Keep these elements as simple as possible, and do not nest them.

After writing your program, produce a PDF that contains — for each code element — the following items:

  1. The original code snippet in C
  2. The code snippet in x86 assembly as produced by Visual Studio. (Note: For the function calls, this must include the caller, the callee, and any stack cleanup after the function call).
  3. A line by line plain English explanation, in your own words, of exactly what is happening in the assembly code to implement the original C code. Your explanation should include elements that are not visible in the higher level language, such as the function call and return mechanism.

In addition, provide two screenshots in your PDF report. One screenshot should be from Visual Studio, and one from x32dbg, showing the same assembly code for a particular code element (your choice), thereby demonstrating that you know how to locate code in a binary file. Draw a box or an arrow on the screenshot so it is obvious to the reader which lines of assembly are being presented. You only need to do this for one of the code elements above, not all eight.

Note: The plain English explanation of each line of assembly code is the most important element of this lab! Be sure that you fully explain the assembly code.

Tips

Warning: Build your program in DEBUG MODE. If you build in release mode, the compiler will "helpfully" optimize and re-order the binary output, and it will be difficult to correlate your C++ code with the assembly code

You have two choices in how to view the assembly code generated by the compiler. Both approaches will show you the same assembly code, but differ in terms of ease-of-use.

  1. Visual Studio Disassembler — Easier to read, but not realistic for malware — Visual Studio can directly show the resulting assembly code. First build your executable, and then start and immediately halt the debugger by choosing Debug->Step Into. The debugger should break immediately after entering main().
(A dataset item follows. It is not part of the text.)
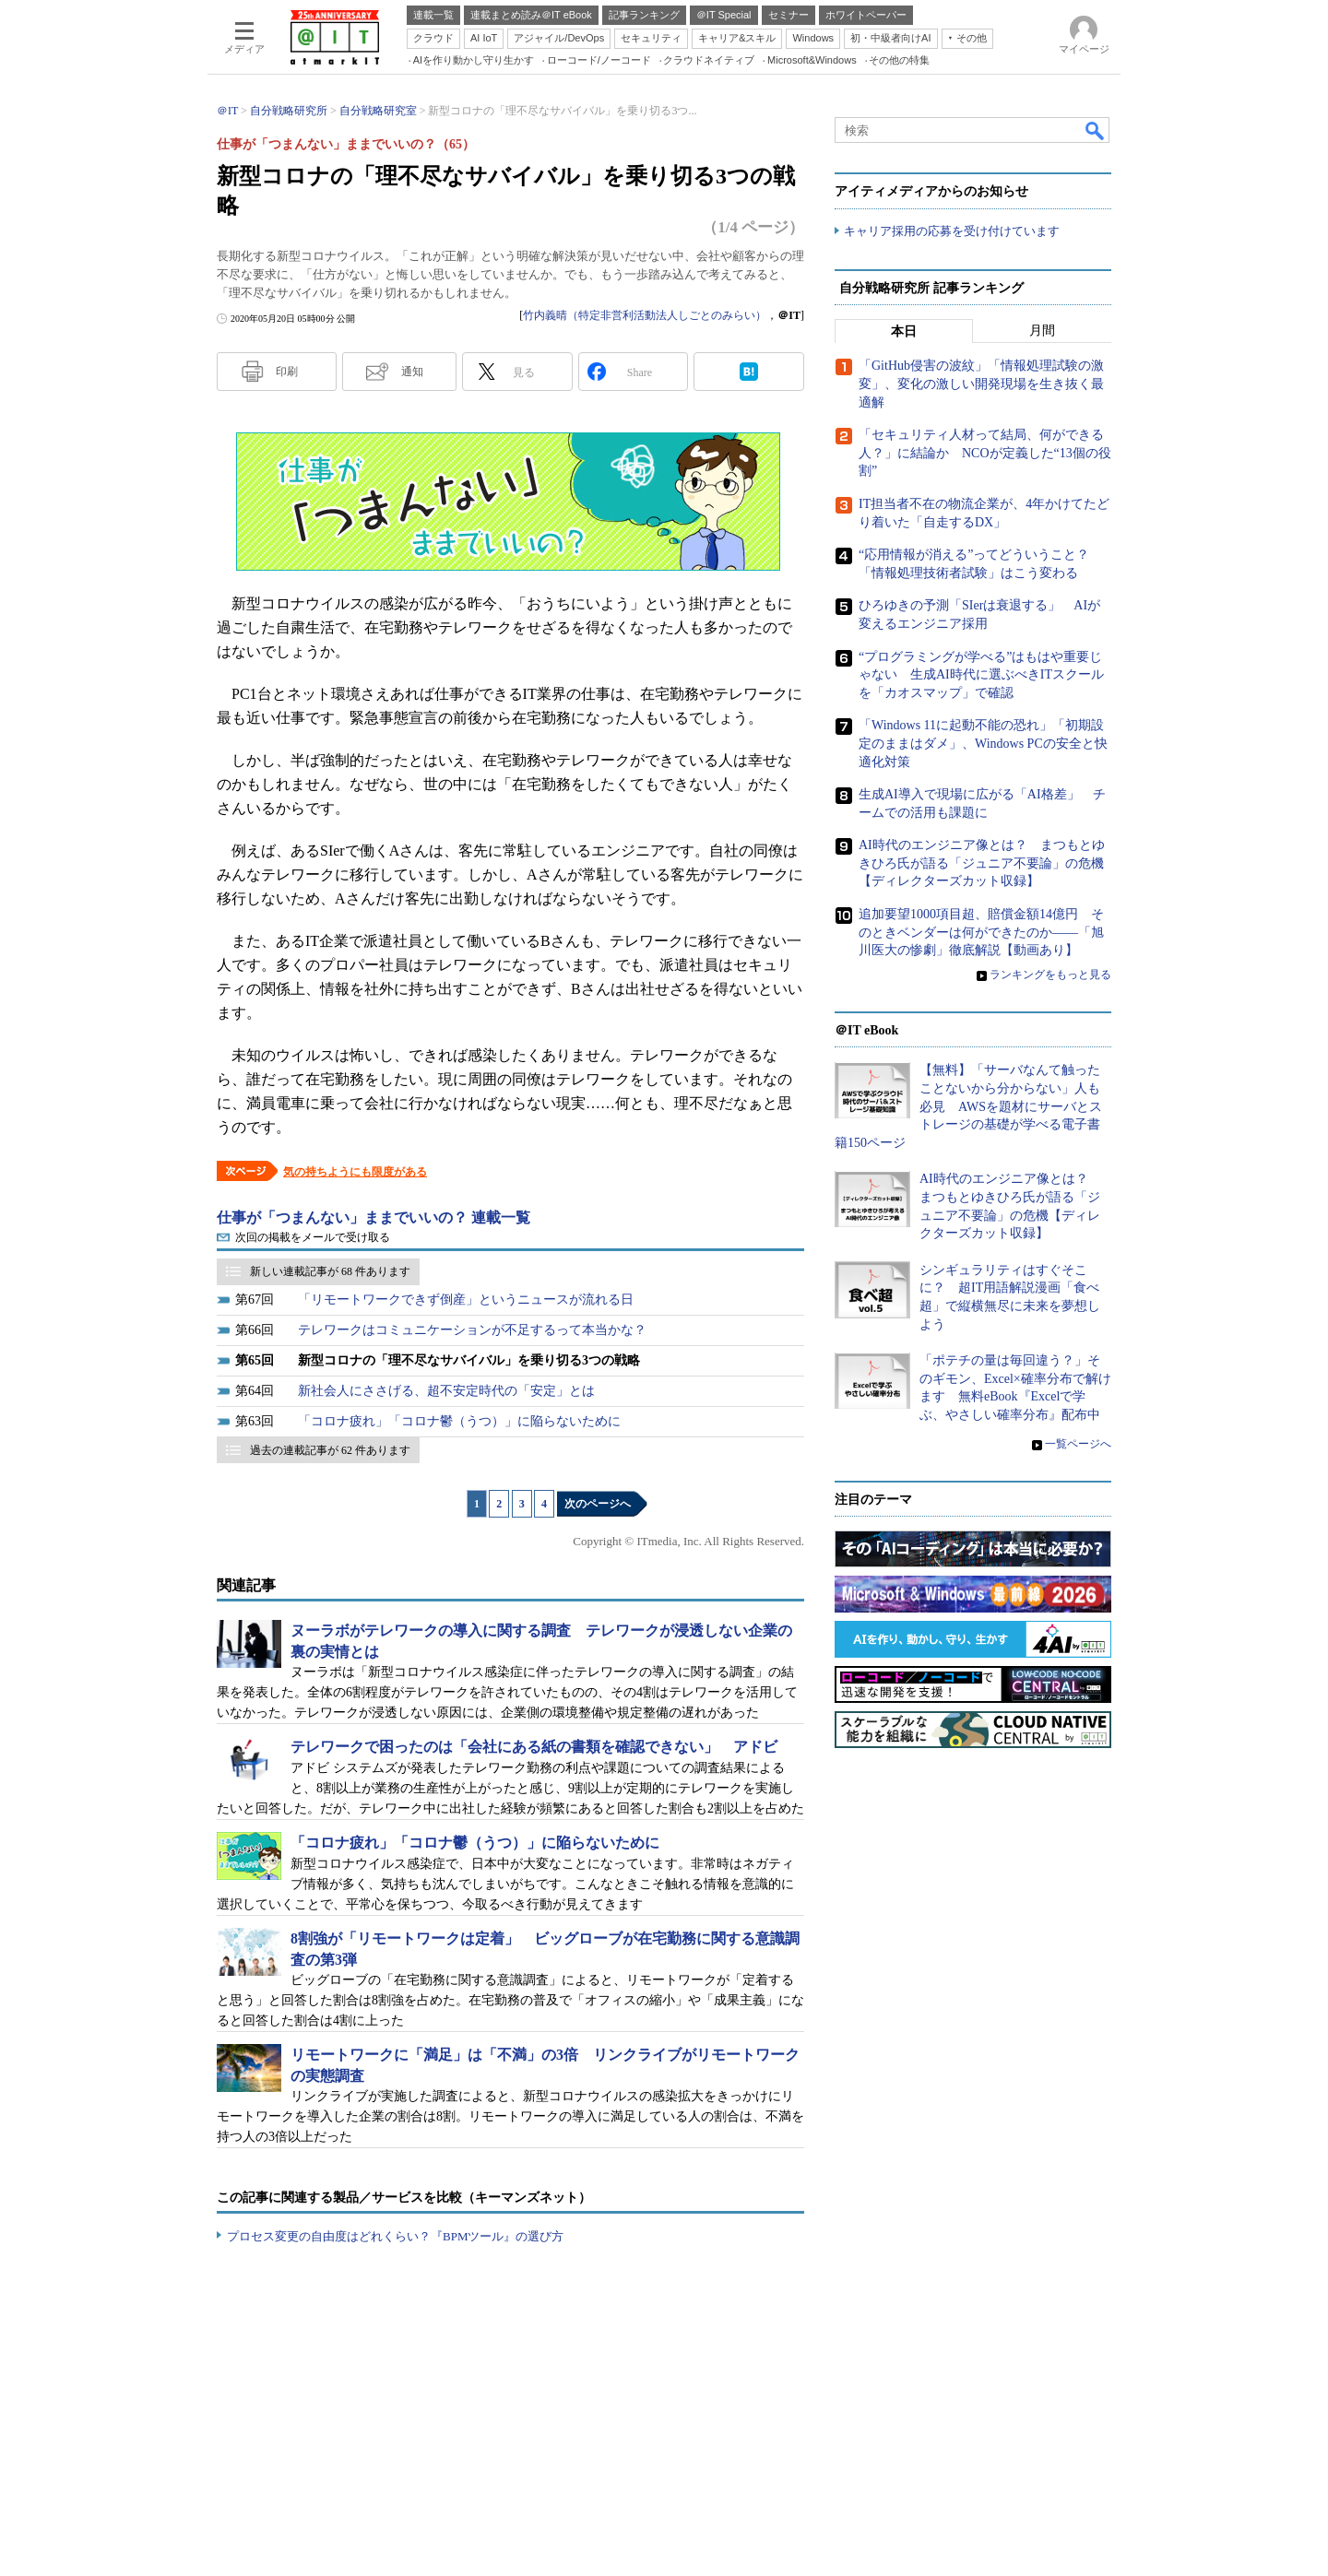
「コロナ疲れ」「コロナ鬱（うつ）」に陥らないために (459, 1421)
Then choose Debug->Windows->Disassembly and you should see your C/C++ code interspersed with the corresponding assembly code.
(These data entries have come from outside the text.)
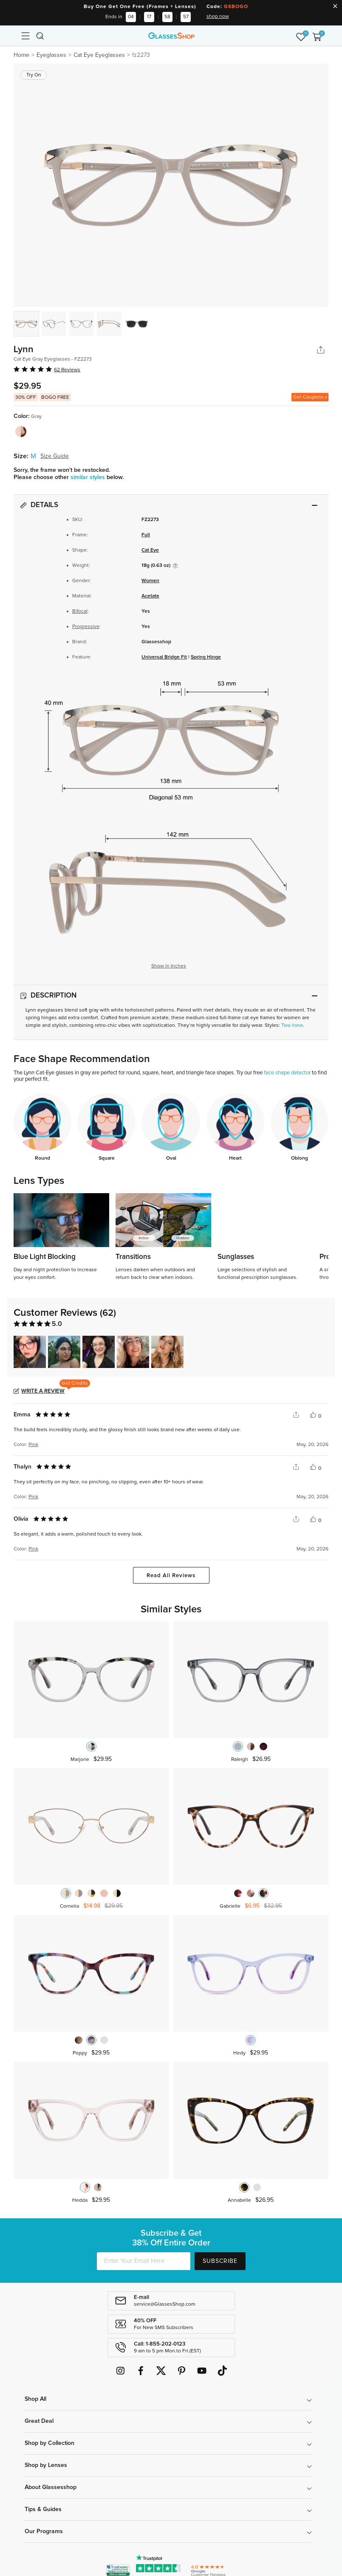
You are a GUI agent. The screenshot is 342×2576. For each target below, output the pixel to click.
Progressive (85, 626)
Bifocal (80, 611)
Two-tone (292, 1025)
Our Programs (44, 2531)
    • Pros: It's very easy to find what you are looking for
    • Cons: Malware executables do not include the symbol tables and original source code that would allow a disassembler to provide this level of detail. Don't get used to this level of handholding, as you will never see it again.

  2. External Disassembler (x32dbg, IDA Pro, ...) — Harder to read, but very realistic for malware — For malware reverse engineering, you will typically use a standalone disassembler (e.g. IDA Pro) or disassembler/debugger (e.g. x32dbg/x64dbg).

    • If you will be moving this executable to a different virtual machine or computer (to use the disassembler, for example), build a binary that includes the C Language Runtime. To do this, select Project->Properties->C/C++->Code Generation and change Runtime Library to "Multi-threaded Debug (/MTd)"
    • If you built a 32-bit binary, use the x32dbg disassembler to view the assembly.
    • If you built a 64-bit binary, use the x64dbg disassembler to view the assembly.
    • Both disassemblers (x32dbg and x64dbg) are included in your Windows virtual machine image. Simple drag and drop your compiled executable onto the desired Desktop shortcut to open the tool. It will immediately disassemble your executable, enter the debugger, and pause execution.
    • The significant challenge here is, without a symbol table and original source code, how do you find "your" assembly code in the midst of all of the compiler-generated initialization code? Truly a needle in a haystack situation for even a tiny program like this.
      • One method is to print out a really obvious string at the first line of main() in your program. In x32dbg, you can the search for this string by right clicking and choosing Search For->All Modules->String References and entering your custom string in the search box. Then, right click on the matching line and choose Follow in Disassembler.
      • Another method would be to use the Win32 API to set a breakpoint, and run the disassembler/debugger until you hit that breakpoint. Include code like this in your program at the start of main(): if (IsDebuggerPresent()) __debugbreak();
    • If you want to run your code (step through it and watch the registers change), select the desired line, and then choose Debug->Run until selection.